What you will do: Report every line of the entries that contains the word "click".

[Source records]

== == ==

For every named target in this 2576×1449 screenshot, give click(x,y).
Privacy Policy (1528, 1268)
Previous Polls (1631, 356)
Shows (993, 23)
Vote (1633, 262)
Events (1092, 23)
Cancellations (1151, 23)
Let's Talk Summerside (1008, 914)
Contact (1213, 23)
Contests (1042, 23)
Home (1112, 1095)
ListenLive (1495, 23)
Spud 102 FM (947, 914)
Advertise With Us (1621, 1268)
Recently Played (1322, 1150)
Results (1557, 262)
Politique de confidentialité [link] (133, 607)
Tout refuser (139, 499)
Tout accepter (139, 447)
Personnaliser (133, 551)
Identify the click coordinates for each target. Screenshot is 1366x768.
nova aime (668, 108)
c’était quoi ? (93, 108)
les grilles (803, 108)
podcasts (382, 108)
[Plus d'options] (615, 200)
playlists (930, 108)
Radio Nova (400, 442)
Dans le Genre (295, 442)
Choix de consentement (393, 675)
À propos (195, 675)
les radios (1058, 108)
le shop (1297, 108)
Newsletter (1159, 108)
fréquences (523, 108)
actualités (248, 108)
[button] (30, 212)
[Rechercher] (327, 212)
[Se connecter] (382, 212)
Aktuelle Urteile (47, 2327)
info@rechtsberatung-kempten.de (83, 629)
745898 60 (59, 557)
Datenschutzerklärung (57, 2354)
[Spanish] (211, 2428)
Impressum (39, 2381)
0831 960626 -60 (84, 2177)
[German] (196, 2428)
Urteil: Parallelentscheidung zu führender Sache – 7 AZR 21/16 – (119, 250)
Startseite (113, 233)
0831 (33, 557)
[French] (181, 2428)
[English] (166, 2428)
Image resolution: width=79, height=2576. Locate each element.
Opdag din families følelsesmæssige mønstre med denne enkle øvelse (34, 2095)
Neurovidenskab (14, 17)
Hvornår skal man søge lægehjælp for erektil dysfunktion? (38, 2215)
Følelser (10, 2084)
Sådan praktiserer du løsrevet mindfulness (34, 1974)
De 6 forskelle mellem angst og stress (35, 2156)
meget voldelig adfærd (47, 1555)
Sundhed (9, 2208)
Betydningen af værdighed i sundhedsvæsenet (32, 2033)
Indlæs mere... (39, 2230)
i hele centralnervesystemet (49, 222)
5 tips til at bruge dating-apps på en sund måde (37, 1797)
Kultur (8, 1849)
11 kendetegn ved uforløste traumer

== == ==

Response area:
For every named target in this 2576×1449 screenshot, give click(x,y).
Identify the click coordinates for each target. Screenshot is 1366x768.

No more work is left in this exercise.